- Born: Tracey Maureen Gloster
- Education: University of Warwick (BSc) University of York (PhD)
- Scientific career
- Fields: Structural biology Chemical biology Glycobiology Carbohydrate processing enzymes
- Workplaces: University of St Andrews Simon Fraser University
- Thesis: Transition state mimicry in glycoside hydrolysis (2005)
- Doctoral advisor: Gideon Davies
- Website: risweb.st-andrews.ac.uk/portal/en/persons/tracey-gloster(d02c38ef-6020-455d-8ec5-d72eeb81ad64).html

= Tracey Gloster =

British biochemist

Tracey Maureen Gloster is a chemist at the University of St Andrews. Her research interests are in structural biology, chemical biology, glycobiology and carbohydrate processing enzymes.

==Education==
Gloster studied biochemistry at University of Warwick, graduating in 2002 and then moved to University of York where she was awarded a PhD in chemistry in 2005 for research supervised by Gideon Davies.

==Career and research==
In her early career she was funded by the Wellcome Trust, initially with a Henry Wellcome post-doctoral fellowship held between 2008 and 2011 at Simon Fraser University, Canada, where she worked with David Vocadlo, and then a Wellcome Trust Research Career Development fellowship in 2012 when she joined the University of St Andrews, Scotland. As of 2022 she holds the position of Reader.

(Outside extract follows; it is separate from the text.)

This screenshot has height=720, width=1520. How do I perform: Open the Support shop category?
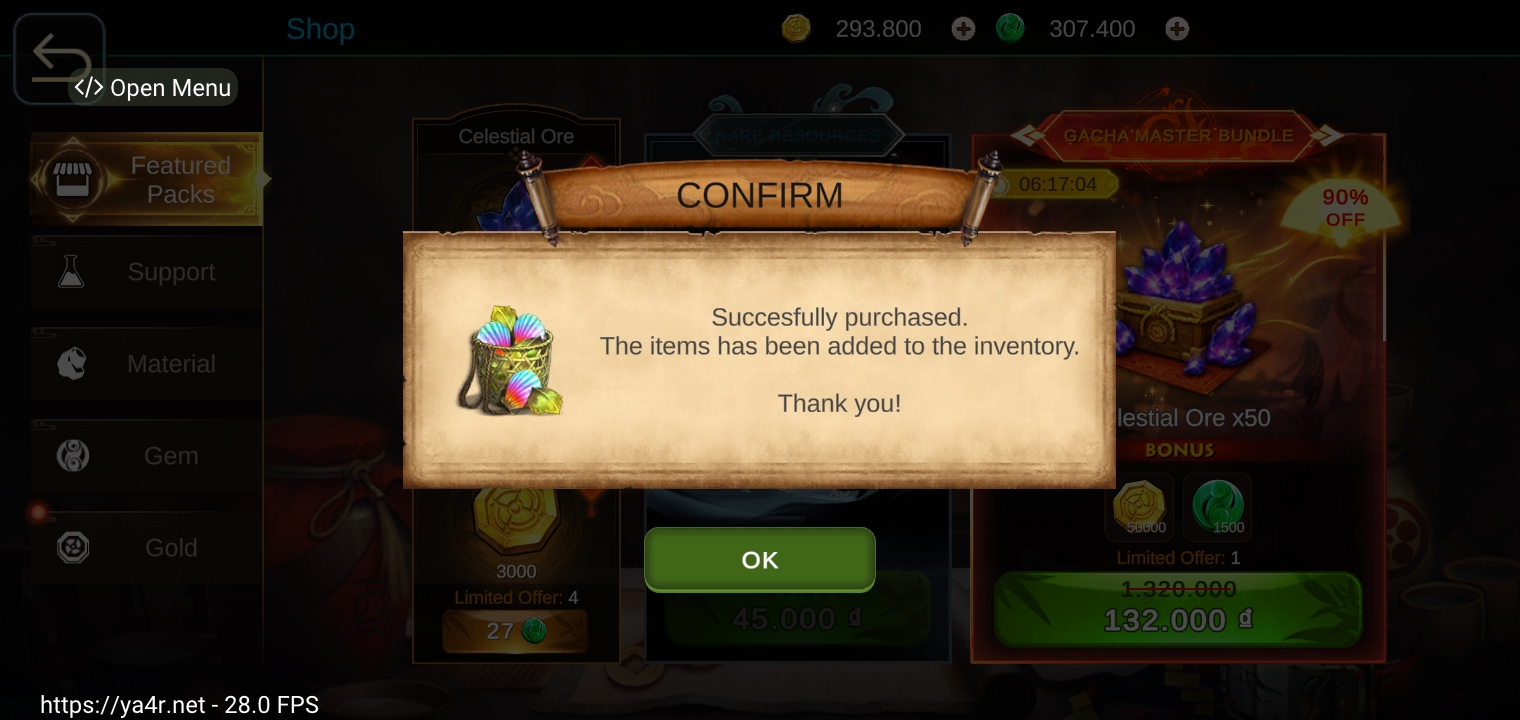coord(146,272)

Her research is about all aspects of enzymes that deal with carbohydrates within eukaryotes. Carbohydrates are made from a very wide range of sugar molecules that can be attached to each and other molecules in diverse ways. These glycosylations can have profound consequences for the roles and activities of the molecules and can result in disease if the cell does not process them correctly. Identifying the location and nature of glycosylations is technically challenging, in addition to the challenge of linking them to functions. Gloster has applied inhibitors to gain more understanding about exactly how they work, including describing a new class of glycosyltransferase inhibitors. The techniques that Gloster uses includes ones based around cells, including molecular biology and cell cultures, as well as biophysical methods such as enzyme kinetics, X-ray crystallography and isothermal titration calorimetry.

===Publications===
Gloster is the author or co-author of over 50 scientific publications. They include:
- An anti-CRISPR viral ring nuclease subverts type III CRISPR immunity
- Exploitation of carbohydrate processing enzymes in biocatalysis
- Revealing the mechanism for covalent inhibition of glycoside hydrolases by carbasugars at an atomic level
- The enzymatic degradation of heparan sulfate
- Advances in understanding glycosyltransferases from a structural perspective
- Developing inhibitors of glycan processing enzymes as tools for enabling glycobiology

===Awards and honours===
Gloster was awarded the Biochemical Society early career research award in 2012, the L’Oreal UK and Ireland Fellowship For Women In Science Fellowship in 2013 and she was awarded the Dextra Medal by the Royal Society of Chemistry in 2019 for her work in carbohydrate chemistry largely conducted in the UK within 15 years of gaining a PhD.

She serves as a member of the Royal Society International Exchanges Committee between 2017 - 2022. She serves as treasurer of the Royal Society of Chemistry Carbohydrate Interest Group. She chairs one of the review panels that judge requests to use the Diamond Light Source.

She is a member of the Young Academy of Scotland.